• **YOUR INSTRUCTIONS**
Reproduce the article below on avoiding prescription errors word for word, in its entirety.

How To Avoid Prescription Errors


You trust your physician and pharmacist to ensure you receive the right medication to help support your overall health. That said, health care professionals are human, which means they can make mistakes, no matter how much experience they have. Included in the personal injury sector of law is medical malpractice, and prescription errors are a type of malpractice. Learn how you can avoid becoming a victim of this type of malpractice and personal injury by doing your part to sidestep a prescription error.

Ask Questions

One of the best things you can do to better ensure you receive the right medication is to ask the right questions. For instance, ask about the brand name of your prescription as well as its generic name. You should also gain clarity on what the medicine is supposed to do, as well as how long it takes to take effect. Also, ask about side effects and if there are any foods, beverages, or activities you should avoid while taking the medication. Once you have these answers from your doctor, ask them of your pharmacist to make sure everything lines up.

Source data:

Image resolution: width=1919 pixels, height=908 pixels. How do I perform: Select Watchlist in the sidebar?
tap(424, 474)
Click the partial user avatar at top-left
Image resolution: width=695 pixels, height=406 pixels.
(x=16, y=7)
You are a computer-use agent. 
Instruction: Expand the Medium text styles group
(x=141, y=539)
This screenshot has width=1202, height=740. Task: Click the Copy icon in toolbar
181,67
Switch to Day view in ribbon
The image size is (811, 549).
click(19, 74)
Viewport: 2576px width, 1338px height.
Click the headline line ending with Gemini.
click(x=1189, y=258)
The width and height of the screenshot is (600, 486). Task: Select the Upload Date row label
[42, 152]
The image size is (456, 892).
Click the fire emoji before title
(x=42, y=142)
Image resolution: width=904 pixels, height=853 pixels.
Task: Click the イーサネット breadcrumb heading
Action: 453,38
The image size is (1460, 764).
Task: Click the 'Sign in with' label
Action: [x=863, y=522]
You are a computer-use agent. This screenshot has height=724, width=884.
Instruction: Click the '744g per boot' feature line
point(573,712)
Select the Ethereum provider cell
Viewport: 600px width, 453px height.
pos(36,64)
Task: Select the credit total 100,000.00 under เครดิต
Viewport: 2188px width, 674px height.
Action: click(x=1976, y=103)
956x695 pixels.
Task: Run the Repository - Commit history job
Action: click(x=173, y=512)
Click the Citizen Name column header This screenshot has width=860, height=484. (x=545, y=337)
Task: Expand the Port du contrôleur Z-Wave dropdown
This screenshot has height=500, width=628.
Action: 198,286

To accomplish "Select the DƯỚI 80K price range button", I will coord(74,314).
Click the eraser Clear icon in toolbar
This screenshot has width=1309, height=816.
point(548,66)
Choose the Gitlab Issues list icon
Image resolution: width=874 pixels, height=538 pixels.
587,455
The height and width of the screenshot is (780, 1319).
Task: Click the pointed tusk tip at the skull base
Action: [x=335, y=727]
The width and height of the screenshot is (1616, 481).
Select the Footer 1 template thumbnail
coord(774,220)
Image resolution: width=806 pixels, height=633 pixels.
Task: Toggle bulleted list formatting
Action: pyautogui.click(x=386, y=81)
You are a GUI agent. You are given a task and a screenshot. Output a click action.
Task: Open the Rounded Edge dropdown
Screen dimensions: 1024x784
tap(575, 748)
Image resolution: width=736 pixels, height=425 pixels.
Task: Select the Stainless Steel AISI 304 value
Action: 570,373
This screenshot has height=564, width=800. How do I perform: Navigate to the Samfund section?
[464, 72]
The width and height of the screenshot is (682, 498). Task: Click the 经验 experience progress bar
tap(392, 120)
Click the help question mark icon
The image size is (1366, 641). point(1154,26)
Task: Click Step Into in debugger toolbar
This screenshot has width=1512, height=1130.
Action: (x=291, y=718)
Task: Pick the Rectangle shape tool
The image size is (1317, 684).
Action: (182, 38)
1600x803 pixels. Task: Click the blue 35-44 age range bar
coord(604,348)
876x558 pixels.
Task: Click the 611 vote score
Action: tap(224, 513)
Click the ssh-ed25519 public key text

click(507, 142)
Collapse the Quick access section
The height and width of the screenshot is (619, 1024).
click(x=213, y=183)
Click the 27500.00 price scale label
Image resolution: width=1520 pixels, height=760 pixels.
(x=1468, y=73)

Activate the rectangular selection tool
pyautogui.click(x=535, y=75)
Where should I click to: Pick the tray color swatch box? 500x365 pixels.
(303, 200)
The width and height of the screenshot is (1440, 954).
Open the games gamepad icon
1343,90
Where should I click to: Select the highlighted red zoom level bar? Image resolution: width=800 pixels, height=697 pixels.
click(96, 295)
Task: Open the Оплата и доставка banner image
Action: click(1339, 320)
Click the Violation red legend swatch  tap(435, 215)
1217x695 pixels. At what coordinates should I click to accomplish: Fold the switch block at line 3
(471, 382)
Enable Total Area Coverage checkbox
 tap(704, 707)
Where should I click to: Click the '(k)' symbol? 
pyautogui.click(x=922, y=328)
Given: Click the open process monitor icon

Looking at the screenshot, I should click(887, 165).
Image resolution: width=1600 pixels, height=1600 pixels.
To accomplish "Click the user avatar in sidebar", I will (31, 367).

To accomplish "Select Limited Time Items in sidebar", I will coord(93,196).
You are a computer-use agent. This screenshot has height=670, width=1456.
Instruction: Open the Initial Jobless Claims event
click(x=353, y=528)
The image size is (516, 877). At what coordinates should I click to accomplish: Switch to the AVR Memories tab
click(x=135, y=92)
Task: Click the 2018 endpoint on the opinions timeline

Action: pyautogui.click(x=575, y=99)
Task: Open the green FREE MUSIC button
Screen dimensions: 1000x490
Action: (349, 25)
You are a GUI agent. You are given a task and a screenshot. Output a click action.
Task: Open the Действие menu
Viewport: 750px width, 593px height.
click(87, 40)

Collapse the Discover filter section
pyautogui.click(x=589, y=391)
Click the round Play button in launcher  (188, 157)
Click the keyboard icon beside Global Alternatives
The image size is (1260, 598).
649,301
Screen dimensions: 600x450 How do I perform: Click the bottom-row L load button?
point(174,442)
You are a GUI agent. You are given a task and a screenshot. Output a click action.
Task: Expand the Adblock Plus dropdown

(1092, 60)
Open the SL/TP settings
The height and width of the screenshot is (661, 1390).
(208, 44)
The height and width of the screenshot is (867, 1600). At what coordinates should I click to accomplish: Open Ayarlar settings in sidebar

• **ANSWER BELOW**
How To Avoid Prescription Errors


You trust your physician and pharmacist to ensure you receive the right medication to help support your overall health. That said, health care professionals are human, which means they can make mistakes, no matter how much experience they have. Included in the personal injury sector of law is medical malpractice, and prescription errors are a type of malpractice. Learn how you can avoid becoming a victim of this type of malpractice and personal injury by doing your part to sidestep a prescription error.

Ask Questions

One of the best things you can do to better ensure you receive the right medication is to ask the right questions. For instance, ask about the brand name of your prescription as well as its generic name. You should also gain clarity on what the medicine is supposed to do, as well as how long it takes to take effect. Also, ask about side effects and if there are any foods, beverages, or activities you should avoid while taking the medication. Once you have these answers from your doctor, ask them of your pharmacist to make sure everything lines up.